EXERCISE DESCRIPTION:
Begin with the line that holds "Viewport: 627px width, 418px". Write out every line from there to the end of the listing below, word for word.

GIVEN DATA:
━━━━━━━━━━━━━━━━━━━━━━━━━━━━━━

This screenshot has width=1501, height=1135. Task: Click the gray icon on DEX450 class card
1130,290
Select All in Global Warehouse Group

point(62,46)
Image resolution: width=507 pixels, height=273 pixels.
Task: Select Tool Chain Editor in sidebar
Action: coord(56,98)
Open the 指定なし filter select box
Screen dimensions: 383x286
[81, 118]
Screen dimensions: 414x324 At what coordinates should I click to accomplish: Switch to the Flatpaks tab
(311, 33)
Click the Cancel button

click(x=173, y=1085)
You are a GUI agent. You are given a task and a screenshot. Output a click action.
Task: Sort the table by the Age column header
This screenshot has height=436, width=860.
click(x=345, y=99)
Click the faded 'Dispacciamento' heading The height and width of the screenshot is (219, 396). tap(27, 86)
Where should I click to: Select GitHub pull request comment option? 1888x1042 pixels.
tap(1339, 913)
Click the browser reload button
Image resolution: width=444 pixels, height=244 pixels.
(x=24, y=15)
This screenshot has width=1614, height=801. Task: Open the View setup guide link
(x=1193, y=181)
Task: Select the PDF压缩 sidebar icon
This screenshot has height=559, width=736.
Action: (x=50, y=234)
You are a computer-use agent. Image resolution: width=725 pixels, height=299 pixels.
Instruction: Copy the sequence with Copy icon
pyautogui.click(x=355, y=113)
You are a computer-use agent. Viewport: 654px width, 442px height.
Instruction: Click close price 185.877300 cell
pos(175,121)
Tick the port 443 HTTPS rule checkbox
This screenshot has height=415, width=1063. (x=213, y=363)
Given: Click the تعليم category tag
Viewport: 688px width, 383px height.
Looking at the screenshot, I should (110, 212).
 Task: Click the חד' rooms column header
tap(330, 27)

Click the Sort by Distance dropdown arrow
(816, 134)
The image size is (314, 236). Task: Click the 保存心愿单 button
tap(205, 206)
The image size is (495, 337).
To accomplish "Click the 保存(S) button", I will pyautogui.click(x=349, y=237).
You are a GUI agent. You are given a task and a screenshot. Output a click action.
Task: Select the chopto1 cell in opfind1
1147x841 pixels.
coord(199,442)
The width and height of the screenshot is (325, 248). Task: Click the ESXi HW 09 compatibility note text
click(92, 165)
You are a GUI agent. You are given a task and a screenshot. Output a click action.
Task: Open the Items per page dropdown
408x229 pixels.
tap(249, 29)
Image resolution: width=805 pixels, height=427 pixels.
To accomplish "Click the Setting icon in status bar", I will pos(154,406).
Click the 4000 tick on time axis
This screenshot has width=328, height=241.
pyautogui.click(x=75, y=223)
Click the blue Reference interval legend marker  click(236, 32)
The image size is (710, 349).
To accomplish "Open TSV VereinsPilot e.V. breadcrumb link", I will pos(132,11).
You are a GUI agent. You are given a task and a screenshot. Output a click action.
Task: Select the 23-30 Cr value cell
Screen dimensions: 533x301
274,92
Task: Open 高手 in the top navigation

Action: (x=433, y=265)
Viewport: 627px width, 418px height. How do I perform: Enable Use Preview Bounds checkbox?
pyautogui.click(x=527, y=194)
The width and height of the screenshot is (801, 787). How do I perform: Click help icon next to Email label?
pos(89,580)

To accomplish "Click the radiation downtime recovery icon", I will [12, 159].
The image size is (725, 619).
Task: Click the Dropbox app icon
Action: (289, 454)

━━━━━━━━━━━━━━━━━━━━━━━━━━━━━━

TASK RESPONSE:
Viewport: 627px width, 418px height. How do I perform: Enable Use Preview Bounds checkbox?
pyautogui.click(x=527, y=194)
The width and height of the screenshot is (801, 787). How do I perform: Click help icon next to Email label?
pos(89,580)

To accomplish "Click the radiation downtime recovery icon", I will [12, 159].
The image size is (725, 619).
Task: Click the Dropbox app icon
Action: (289, 454)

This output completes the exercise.